I think I found the troublemaker. And interestingly enough it was neither the controller nor ziti-edge-tunnel. Since supposedly we were the only ones having this problem I dug into the certificate files, permissions etc. so see where the issue could lie.
Back in the day when we set up our ziti infrastructure, there was still a spurious intermediate certificate in the chain, which as @TheLumberjack pointed out was to demonstrate arbitrarily deep trust roots.
About a year ago we had issues with our Ziti PKI, requiring us to change our cas.pem CAs file. All connections worked afterwards, so we didn't spend too much time investigating this further.
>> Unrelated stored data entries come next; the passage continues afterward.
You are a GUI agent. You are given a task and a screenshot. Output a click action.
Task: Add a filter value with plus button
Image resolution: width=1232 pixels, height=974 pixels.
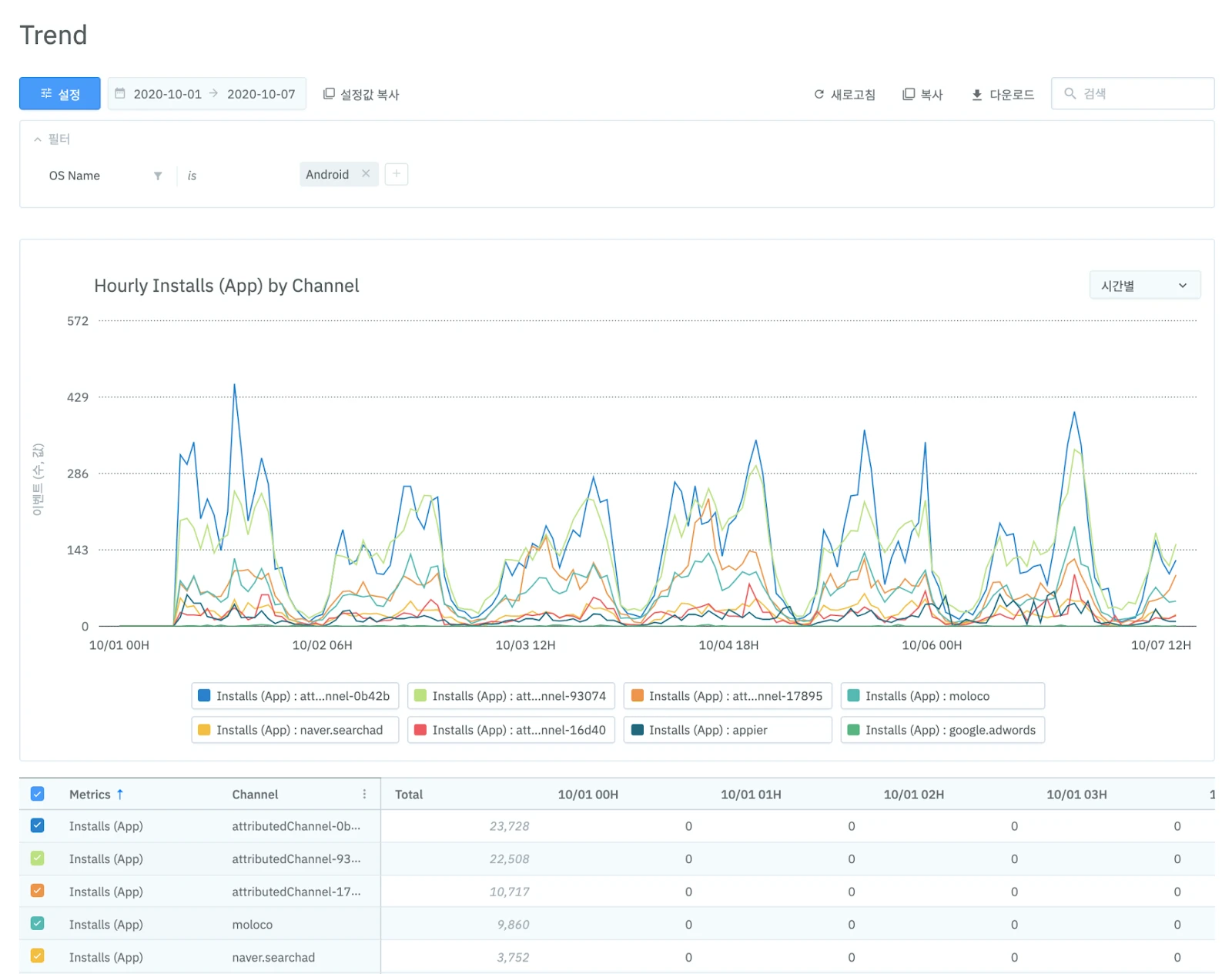tap(396, 174)
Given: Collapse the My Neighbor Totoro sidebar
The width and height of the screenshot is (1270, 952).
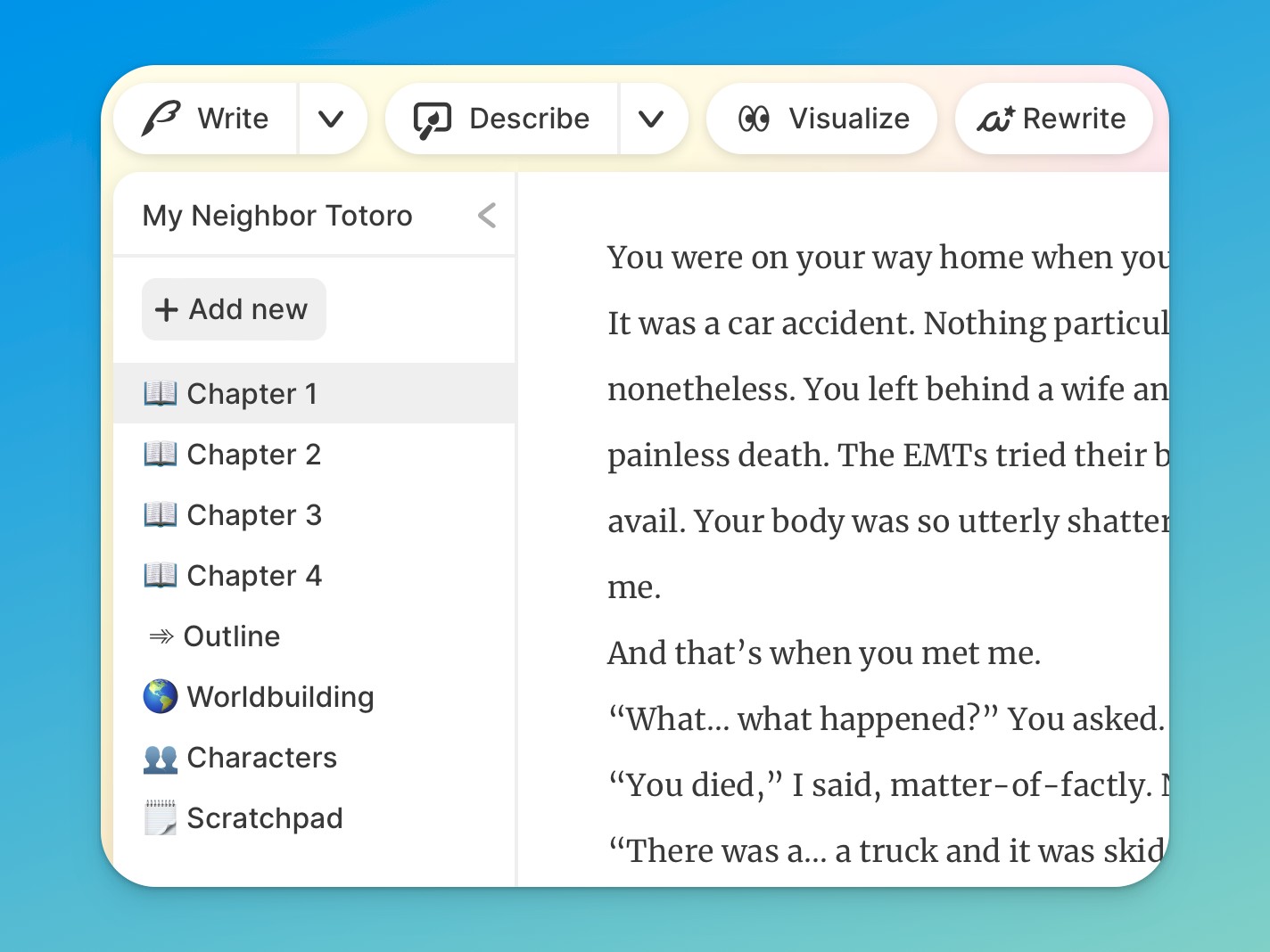Looking at the screenshot, I should pyautogui.click(x=487, y=216).
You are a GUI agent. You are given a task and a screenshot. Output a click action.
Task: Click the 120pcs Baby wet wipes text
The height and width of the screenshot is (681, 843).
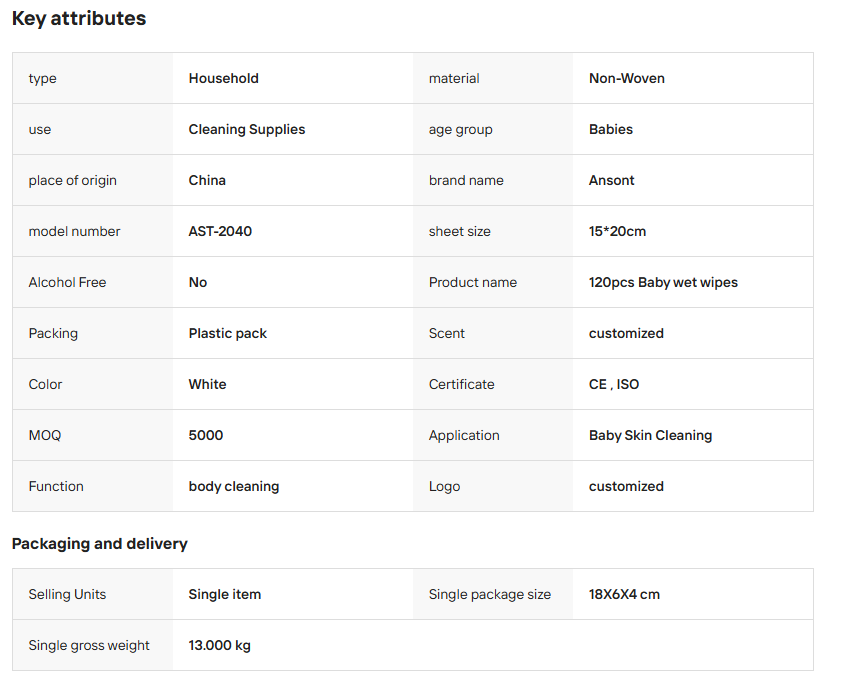tap(663, 283)
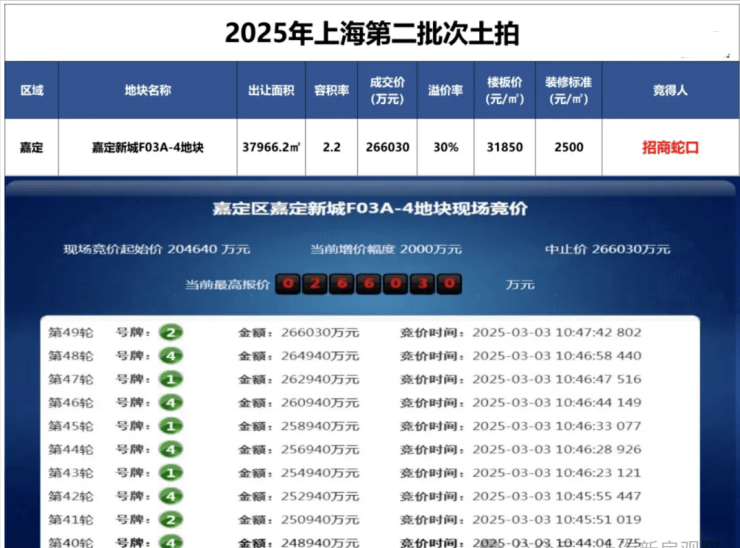Click the 嘉定新城F03A-4地块 parcel name cell
Viewport: 740px width, 548px height.
147,147
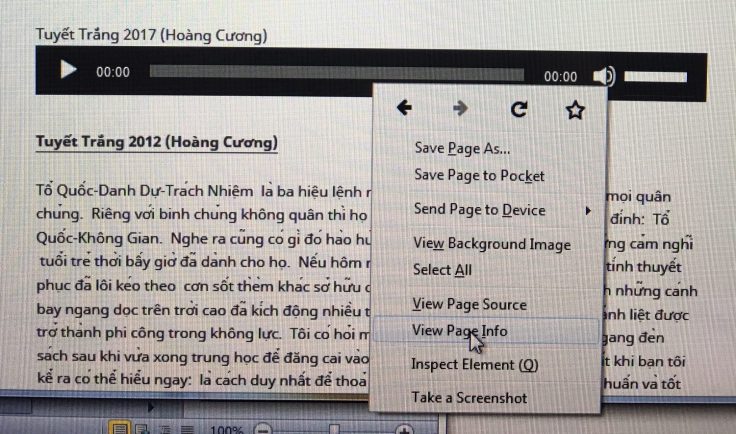Viewport: 736px width, 434px height.
Task: Click the Forward arrow in context menu
Action: click(x=460, y=108)
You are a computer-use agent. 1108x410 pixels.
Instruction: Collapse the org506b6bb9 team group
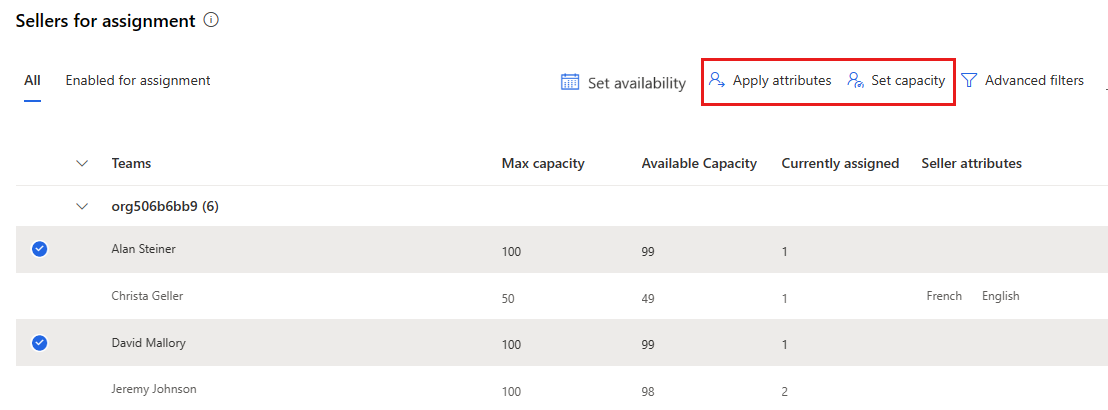(82, 207)
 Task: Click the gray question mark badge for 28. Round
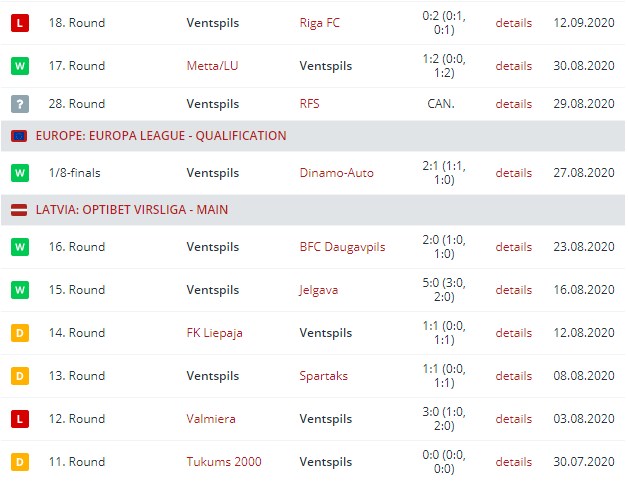click(18, 104)
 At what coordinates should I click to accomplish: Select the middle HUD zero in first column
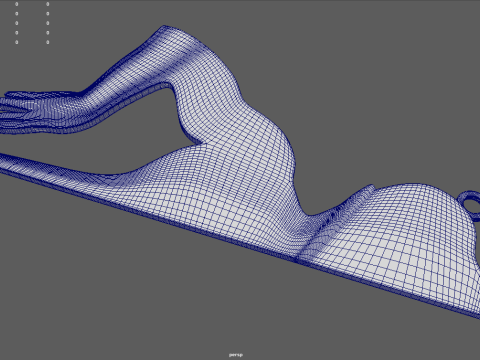[x=17, y=23]
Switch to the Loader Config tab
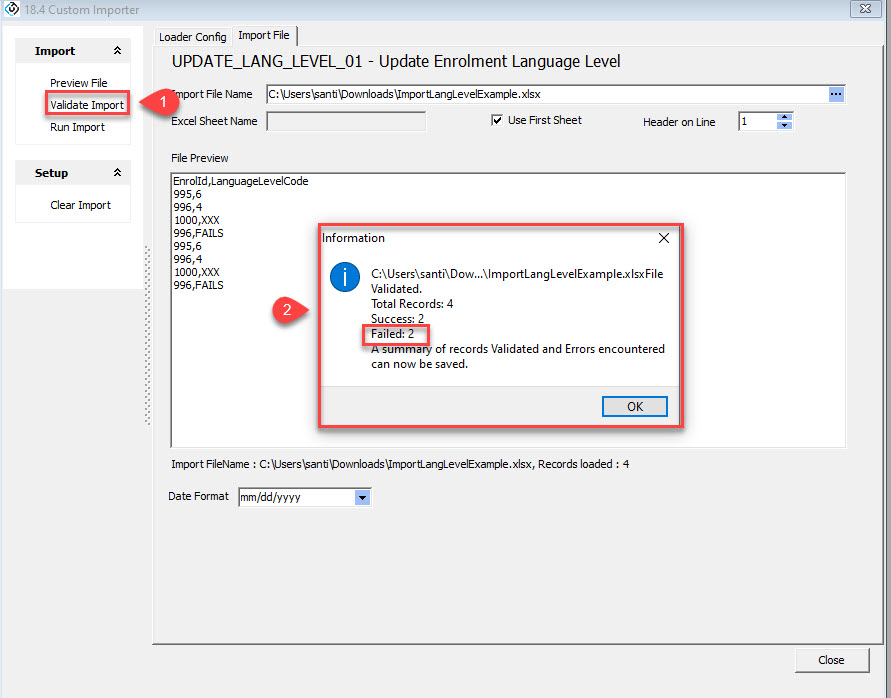891x698 pixels. pos(192,37)
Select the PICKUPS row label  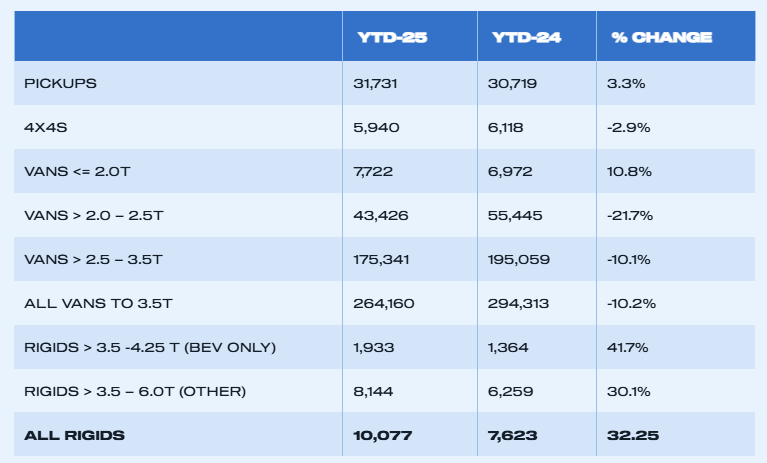tap(60, 84)
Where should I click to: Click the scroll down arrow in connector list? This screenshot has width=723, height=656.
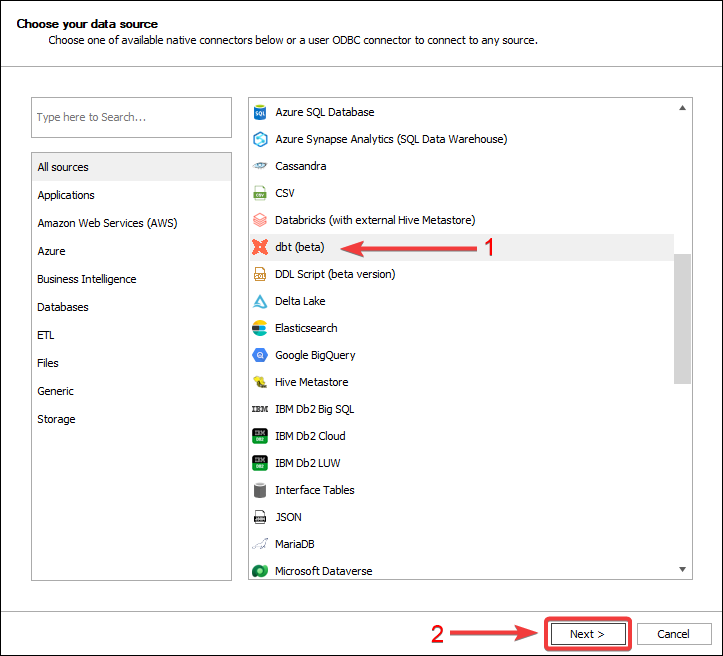[x=683, y=570]
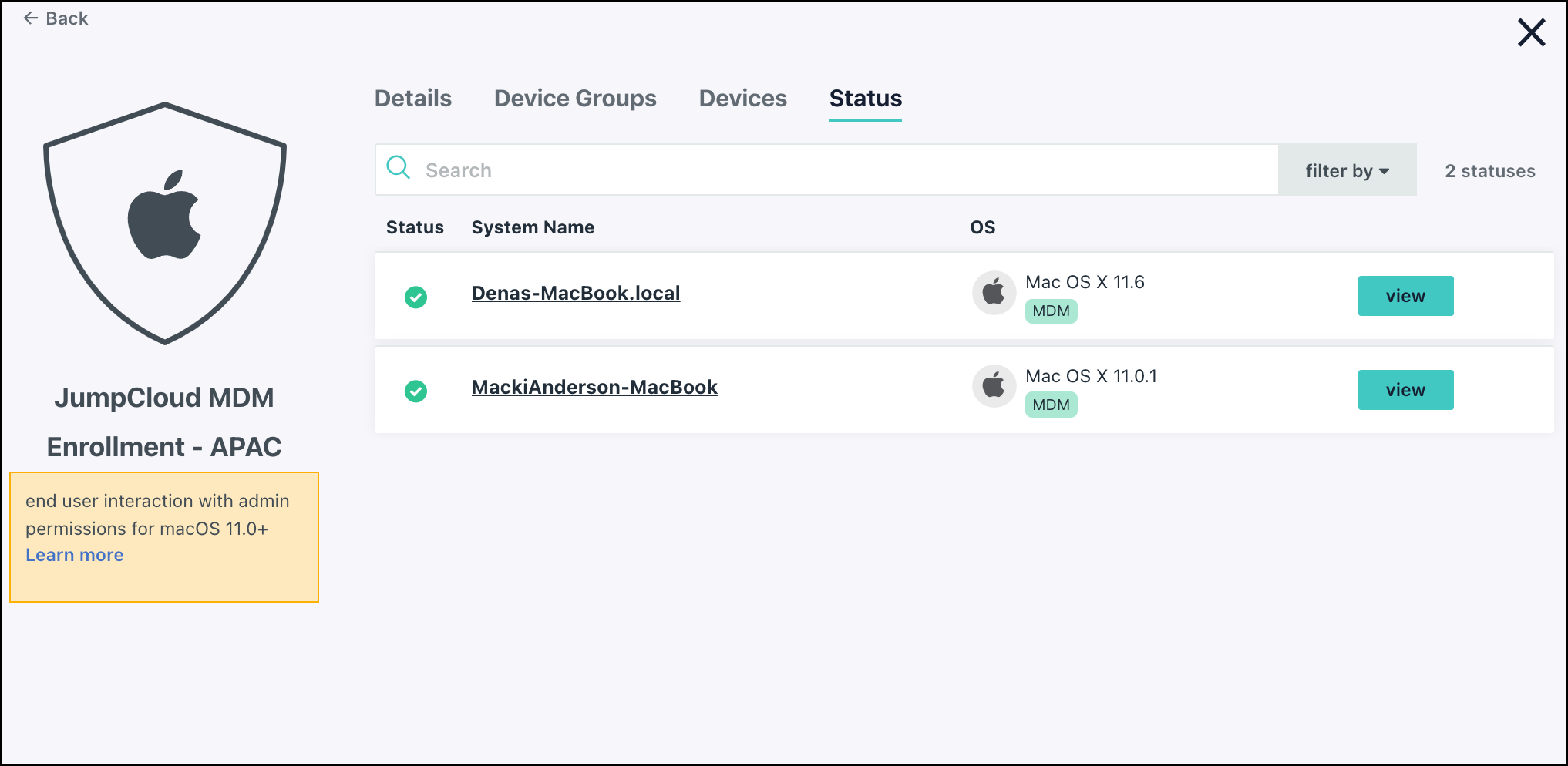Click Apple OS icon in MackiAnderson-MacBook row

[994, 386]
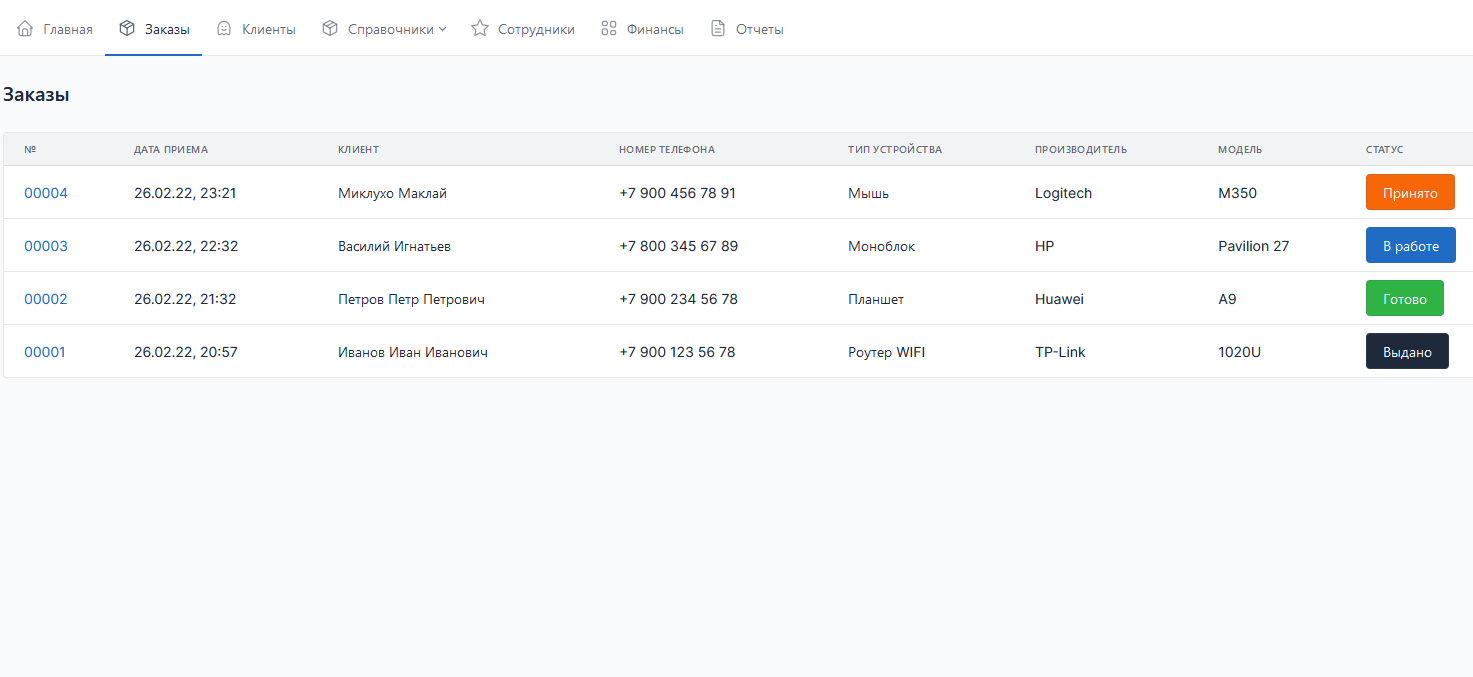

Turns out, this one spurious intermediate cert as mentioned above was NOT in the cas.pem file. However, when using legacy auth, this is apparently NOT a problem (which I don't understand). When using newer ziti-edge-tunnel versions that authenticate via OIDC, it seems as if the TLS connection gets established but then aborted if the chain isn't complete.
Does that explanation make sense for you as well?
Anyways, I do thank you a lot for your continuous support and help in all matters regarding OpenZiti! I love the product and as I already mentioned on LinkedIn on one of Galeal Zinos posts on LinkedIn: It sometimes feels like having a real world cheat code to just being able to always securely communicate through insecure connections and even making it easier to access those services.
Apologies for the effort I've caused with this misconfiguration on your end. I think the ziti-sdk-c PR might still be useful. Il think about how we can manage to skip strndup.